**CONSIGNE**:
Répondez aux questions suivantes d'après l'extrait.
(a) Quelle société distribue Lex Africana ?
(b) Dans quelle ville avait été tourné le long-métrage d'action que Seydina Balde avait déjà produit ?
(c) À quelle société ce long-métrage a-t-il été vendu ?

**EXTRAIT DU TEXTE**:
☆ ☆ ☆

Lex Africana produite par votre société de production Shimazu productions et KEEWU Production (Mediawan Africa), coproduite avec Canal+ International et distribuée par Mediawan Rights, sera diffusée sur CANAL+ Première à partir du 22 avril. Vous l’avez créé, vous y tenez le rôle principal, vous en êtes le producteur avec Alexandre Rideau (Keewu).
Comment fait-on pour convaincre partenaires, producteurs et diffuseurs de rejoindre un projet aussi novateur ?
Seydina BALDE : Tout simplement en faisant valoir son expérience : j’avais déjà produit un long-métrage d’action tourné à Hong Kong que j’ai vendu à Lionsgate.
J’avais cette expertise qui manquait en Afrique, et mes capacités de producteur ont convaincu CANAL+ et Alexandre Rideau qui était déjà à la recherche de ce genre de projet.

☆ ☆ ☆

Lignes de données

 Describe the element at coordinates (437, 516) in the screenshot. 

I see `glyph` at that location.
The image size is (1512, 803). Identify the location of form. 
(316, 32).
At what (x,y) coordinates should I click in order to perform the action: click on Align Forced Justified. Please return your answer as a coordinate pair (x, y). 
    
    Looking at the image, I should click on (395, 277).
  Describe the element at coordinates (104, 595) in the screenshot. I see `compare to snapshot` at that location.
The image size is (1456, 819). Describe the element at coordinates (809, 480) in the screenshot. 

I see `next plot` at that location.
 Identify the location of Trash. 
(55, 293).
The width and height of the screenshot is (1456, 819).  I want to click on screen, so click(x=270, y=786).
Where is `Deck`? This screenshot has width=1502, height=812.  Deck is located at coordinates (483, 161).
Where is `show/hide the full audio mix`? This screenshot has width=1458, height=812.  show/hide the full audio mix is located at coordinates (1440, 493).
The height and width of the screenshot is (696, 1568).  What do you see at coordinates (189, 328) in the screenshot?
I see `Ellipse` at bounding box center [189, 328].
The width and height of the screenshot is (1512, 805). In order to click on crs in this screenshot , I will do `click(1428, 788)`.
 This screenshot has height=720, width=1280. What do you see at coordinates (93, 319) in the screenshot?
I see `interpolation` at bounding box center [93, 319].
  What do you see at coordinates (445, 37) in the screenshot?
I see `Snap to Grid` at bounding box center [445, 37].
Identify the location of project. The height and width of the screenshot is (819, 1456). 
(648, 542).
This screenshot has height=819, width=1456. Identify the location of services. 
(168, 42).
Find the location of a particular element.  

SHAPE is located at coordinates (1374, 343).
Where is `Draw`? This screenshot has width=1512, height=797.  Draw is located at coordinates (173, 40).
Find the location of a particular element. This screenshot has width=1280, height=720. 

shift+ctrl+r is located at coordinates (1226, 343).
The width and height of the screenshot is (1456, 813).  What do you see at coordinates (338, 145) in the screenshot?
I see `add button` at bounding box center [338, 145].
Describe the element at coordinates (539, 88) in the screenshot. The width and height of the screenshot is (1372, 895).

☆ ☆ ☆

**RÉPONSE ATTENDUE**:
(a) Mediawan Rights distribue Lex Africana.
(b) Il avait été tourné à Hong Kong.
(c) Il a été vendu à Lionsgate.